Speaking of women, we meet Saracen's mom, if only long enough for her to sign his emancipation papers. Is this all we're going to learn of the story? In some ways it feels like enough. What more do we need to know about Saracen's feelings than the look he gives his mother when she accuses his dad of abandoning him. At least it hasn't scarred him so badly that he can't resume being friends, for now at least, with Julie who, despite last season's turmoil, he clearly still sees as a Cadillac of a girl in spite of her Celica dreams.

Finally: Smash. I'd complain of the contrivance of having the whole team show up to help him practice but it worked for me. It's been a pleasure to watch Gaius Charles find the right notes of vulnerability and doubt with undertones of his character's old confidence in these two episodes. We're nearing the end of his story, but he'll definitely be missed.

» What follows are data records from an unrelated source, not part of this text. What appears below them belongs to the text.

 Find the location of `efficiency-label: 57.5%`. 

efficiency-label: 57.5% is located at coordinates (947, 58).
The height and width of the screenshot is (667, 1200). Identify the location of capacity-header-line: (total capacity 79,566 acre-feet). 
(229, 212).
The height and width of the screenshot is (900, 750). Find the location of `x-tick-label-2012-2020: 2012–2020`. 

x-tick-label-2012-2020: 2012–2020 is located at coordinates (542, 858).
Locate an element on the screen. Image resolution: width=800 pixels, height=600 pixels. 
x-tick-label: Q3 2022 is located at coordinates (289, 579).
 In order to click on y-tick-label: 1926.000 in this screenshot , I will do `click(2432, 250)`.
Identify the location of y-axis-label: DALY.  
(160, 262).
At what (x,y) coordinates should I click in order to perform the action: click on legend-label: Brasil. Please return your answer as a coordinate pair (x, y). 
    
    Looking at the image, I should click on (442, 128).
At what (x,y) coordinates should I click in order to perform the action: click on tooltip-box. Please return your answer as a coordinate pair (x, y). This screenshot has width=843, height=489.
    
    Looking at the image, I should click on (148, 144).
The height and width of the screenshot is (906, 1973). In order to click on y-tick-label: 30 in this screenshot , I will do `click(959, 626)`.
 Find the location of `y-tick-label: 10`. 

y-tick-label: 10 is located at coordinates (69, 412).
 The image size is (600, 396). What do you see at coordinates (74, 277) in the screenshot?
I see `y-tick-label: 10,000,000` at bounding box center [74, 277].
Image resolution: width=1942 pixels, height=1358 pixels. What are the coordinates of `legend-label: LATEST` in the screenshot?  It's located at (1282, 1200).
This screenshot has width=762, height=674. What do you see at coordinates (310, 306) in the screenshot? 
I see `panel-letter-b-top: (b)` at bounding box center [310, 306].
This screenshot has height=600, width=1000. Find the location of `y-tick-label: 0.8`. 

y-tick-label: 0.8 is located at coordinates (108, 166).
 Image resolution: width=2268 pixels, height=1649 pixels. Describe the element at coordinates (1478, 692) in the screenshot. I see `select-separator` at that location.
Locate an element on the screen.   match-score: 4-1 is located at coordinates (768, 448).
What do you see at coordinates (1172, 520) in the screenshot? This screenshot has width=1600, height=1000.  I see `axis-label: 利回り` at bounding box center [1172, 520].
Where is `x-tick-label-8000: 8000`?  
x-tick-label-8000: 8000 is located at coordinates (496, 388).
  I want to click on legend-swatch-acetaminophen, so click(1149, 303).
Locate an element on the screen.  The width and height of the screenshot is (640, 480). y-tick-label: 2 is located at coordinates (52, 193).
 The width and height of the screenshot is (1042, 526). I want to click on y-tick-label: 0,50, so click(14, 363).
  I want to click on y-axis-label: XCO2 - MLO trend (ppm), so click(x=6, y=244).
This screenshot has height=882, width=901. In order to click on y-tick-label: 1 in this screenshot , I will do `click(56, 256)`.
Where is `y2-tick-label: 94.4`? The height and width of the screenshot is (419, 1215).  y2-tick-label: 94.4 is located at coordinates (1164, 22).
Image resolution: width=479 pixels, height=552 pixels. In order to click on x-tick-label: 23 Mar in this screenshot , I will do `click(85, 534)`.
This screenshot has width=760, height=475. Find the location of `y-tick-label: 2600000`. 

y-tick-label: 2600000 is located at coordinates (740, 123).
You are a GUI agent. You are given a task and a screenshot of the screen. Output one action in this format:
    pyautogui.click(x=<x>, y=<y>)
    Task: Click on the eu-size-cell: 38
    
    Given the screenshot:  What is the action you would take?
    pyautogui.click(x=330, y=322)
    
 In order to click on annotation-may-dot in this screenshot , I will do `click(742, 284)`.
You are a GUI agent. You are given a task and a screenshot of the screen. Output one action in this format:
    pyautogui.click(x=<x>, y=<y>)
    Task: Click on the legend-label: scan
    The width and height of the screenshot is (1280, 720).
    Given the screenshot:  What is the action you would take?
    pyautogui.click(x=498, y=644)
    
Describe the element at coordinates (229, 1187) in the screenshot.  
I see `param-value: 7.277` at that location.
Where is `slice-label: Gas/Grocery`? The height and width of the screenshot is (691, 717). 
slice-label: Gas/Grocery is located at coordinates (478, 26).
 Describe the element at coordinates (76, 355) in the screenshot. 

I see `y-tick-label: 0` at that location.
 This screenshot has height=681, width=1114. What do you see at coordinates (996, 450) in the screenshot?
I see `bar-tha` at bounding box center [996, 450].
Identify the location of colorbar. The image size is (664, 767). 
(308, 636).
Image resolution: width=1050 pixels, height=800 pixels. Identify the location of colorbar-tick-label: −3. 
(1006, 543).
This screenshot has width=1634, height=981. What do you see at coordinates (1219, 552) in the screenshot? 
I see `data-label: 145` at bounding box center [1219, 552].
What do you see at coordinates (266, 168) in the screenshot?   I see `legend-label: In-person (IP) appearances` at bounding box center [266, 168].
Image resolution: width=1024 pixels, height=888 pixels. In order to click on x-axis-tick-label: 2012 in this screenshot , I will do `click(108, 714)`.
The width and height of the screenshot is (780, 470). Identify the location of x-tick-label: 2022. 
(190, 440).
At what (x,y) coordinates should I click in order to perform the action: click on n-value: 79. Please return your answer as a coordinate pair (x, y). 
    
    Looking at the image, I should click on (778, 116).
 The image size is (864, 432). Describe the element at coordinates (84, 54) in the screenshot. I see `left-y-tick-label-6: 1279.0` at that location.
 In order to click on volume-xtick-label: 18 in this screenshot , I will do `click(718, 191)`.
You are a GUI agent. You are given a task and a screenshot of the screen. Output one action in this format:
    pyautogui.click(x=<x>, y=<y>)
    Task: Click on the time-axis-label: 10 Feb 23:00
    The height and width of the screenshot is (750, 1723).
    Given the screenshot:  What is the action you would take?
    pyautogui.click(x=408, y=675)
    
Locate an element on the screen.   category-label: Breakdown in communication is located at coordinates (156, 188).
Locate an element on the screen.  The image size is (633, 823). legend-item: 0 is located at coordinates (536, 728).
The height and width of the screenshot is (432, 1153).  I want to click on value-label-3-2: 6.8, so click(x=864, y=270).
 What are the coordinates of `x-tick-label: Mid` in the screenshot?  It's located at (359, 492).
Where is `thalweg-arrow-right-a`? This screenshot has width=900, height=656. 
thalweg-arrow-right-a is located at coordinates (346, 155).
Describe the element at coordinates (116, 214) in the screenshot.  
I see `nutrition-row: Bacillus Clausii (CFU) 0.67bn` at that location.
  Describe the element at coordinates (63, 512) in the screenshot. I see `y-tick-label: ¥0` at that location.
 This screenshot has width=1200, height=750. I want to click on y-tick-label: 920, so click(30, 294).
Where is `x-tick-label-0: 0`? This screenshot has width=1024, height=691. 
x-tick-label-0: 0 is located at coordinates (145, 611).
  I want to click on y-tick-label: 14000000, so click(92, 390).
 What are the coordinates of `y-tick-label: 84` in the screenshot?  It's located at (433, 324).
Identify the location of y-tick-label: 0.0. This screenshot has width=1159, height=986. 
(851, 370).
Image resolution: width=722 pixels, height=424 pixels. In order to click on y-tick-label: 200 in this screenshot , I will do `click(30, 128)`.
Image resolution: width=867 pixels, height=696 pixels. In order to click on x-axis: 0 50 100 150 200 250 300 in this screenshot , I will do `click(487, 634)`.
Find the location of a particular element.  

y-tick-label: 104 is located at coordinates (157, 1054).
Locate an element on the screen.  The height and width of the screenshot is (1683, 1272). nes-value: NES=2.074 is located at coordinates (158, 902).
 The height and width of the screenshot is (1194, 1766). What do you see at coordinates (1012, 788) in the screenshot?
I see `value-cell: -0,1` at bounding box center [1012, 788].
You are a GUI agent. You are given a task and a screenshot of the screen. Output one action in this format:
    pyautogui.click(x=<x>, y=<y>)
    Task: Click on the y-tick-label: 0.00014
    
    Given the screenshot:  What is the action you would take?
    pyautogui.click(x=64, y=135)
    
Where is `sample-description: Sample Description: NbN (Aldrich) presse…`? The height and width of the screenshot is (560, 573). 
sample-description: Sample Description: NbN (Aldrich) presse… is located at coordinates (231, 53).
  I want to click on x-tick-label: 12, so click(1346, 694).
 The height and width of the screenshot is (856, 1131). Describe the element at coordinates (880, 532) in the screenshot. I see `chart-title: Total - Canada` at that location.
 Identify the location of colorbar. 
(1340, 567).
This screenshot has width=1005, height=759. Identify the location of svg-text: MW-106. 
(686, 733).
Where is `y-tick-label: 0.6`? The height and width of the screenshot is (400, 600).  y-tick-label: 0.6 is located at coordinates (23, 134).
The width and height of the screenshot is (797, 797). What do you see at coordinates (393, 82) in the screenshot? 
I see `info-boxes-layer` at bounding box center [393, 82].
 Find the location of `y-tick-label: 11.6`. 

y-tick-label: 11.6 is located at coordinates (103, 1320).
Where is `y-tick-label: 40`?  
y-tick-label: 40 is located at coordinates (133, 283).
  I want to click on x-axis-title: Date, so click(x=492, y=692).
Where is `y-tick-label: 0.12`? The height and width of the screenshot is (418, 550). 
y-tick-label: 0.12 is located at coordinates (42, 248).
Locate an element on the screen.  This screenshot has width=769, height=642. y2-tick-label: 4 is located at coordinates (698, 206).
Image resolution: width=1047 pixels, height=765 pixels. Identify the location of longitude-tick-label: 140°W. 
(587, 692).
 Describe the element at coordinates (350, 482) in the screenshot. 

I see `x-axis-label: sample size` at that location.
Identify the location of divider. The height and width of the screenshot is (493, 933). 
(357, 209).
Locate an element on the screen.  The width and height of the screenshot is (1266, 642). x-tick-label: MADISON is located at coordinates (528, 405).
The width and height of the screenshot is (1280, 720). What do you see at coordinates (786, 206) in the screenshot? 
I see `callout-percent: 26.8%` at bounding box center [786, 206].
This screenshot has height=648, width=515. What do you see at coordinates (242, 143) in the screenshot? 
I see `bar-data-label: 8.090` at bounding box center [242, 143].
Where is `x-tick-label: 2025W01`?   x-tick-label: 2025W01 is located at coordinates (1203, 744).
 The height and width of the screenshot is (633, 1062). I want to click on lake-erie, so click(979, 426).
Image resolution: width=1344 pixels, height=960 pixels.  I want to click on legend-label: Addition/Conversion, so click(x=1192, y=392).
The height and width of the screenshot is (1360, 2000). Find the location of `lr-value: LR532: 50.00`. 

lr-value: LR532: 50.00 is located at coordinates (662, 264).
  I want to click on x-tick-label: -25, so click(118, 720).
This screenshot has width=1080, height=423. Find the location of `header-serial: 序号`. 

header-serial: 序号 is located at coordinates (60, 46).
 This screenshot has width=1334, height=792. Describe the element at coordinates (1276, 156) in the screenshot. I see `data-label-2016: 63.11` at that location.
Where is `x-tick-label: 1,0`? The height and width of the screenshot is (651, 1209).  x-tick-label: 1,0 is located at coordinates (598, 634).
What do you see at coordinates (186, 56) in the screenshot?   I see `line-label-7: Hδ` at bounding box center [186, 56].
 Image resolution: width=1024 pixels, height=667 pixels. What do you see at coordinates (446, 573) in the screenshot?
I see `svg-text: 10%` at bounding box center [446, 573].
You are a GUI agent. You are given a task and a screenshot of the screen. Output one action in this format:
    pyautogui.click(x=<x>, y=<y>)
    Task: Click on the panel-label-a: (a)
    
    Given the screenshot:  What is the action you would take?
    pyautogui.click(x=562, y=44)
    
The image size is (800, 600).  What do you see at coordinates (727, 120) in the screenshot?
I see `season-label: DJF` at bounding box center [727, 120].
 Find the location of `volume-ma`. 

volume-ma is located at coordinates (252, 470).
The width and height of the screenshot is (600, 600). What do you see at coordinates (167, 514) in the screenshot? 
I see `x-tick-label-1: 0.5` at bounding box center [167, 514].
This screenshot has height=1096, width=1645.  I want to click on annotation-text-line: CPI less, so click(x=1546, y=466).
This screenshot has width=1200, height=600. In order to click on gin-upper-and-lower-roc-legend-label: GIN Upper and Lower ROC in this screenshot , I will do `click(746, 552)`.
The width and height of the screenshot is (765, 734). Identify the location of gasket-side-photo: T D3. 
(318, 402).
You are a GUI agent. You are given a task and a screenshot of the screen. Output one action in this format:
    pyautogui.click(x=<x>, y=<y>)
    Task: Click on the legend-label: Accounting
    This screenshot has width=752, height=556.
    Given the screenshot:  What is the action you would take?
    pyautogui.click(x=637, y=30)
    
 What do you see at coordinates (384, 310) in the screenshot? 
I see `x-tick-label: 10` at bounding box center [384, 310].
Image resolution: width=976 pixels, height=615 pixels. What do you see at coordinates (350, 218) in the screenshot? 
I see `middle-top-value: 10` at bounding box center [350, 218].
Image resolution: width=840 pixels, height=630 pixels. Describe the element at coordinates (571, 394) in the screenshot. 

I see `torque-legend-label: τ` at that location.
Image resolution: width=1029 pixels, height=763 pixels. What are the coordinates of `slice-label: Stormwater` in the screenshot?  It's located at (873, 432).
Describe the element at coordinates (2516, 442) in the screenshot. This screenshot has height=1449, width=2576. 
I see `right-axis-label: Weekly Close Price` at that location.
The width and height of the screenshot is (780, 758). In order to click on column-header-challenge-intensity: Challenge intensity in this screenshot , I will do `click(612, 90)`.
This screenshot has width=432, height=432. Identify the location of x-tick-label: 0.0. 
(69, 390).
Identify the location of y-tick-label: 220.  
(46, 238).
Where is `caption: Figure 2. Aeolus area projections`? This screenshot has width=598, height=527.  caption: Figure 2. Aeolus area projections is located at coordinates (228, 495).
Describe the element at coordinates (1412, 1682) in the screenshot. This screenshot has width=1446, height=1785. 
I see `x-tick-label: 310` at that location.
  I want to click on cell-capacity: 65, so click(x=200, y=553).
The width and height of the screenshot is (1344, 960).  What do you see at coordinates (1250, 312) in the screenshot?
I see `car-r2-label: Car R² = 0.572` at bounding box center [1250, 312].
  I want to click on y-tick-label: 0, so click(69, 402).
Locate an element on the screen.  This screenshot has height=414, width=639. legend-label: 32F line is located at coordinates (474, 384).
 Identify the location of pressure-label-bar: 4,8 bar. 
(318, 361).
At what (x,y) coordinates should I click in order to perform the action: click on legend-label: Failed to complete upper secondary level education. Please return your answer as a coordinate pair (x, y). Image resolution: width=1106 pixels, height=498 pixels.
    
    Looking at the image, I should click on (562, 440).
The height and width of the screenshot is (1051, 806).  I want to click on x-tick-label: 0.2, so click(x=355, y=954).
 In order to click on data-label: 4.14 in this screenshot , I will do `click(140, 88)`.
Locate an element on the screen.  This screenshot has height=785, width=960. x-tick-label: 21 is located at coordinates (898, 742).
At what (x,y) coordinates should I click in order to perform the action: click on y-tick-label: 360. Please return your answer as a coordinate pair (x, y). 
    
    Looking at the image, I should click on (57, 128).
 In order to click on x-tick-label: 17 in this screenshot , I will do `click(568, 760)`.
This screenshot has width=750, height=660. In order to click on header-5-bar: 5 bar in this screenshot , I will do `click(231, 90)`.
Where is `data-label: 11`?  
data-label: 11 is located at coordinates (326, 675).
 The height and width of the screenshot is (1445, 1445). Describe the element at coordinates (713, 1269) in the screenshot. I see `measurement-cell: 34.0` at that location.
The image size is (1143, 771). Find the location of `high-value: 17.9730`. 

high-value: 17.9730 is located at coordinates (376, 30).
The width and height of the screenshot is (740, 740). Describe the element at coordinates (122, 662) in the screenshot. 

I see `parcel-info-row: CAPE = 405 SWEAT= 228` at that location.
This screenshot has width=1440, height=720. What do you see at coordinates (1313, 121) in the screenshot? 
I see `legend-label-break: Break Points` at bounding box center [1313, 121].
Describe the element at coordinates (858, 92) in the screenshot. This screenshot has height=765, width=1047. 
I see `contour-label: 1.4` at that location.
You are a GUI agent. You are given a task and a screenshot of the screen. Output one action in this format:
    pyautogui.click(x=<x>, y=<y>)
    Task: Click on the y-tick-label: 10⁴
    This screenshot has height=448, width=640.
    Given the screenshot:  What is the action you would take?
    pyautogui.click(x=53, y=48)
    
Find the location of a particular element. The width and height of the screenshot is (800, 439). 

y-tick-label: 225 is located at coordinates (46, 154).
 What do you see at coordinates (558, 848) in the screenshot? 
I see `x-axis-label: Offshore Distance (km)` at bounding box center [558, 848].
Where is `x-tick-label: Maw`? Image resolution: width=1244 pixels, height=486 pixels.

So will his relationship with Coach Taylor, which as emerged as one of the most interesting, and understated pairings on the show and an example of how the strength of these characters helps patches over some dramatic rough spots. I spent most of this episode thinking it was good with patches of shakiness, but when we landed on the shot of Kyle Chandler listening to the Williams family celebrate his longshot chance at Texas A&M;, I remembered why I look forward to this show each week.

Grade: B

Stray observations

— Looks like I was wrong about Applebees being out. It was all over this episode and now employs Julie. Looks like riblets and spinach and artichoke dip are still on the menu.

— Did anyone else stick around for the deleted scene? That would have made the dinner seem less abrupt..

— You know who never gets enough credit? Louanne Stephens, who plays Saracen's grandmother with a heartbreaking credibility.

— Also worth a mention, especially now that her role is probably drawing to an end, too: Liz Mikel, who brings to the part of Smash's mom a formidable mix of strength, maternal concern, and oft-tested faith.

— Line of the night: "No, it means I get to take care of old people."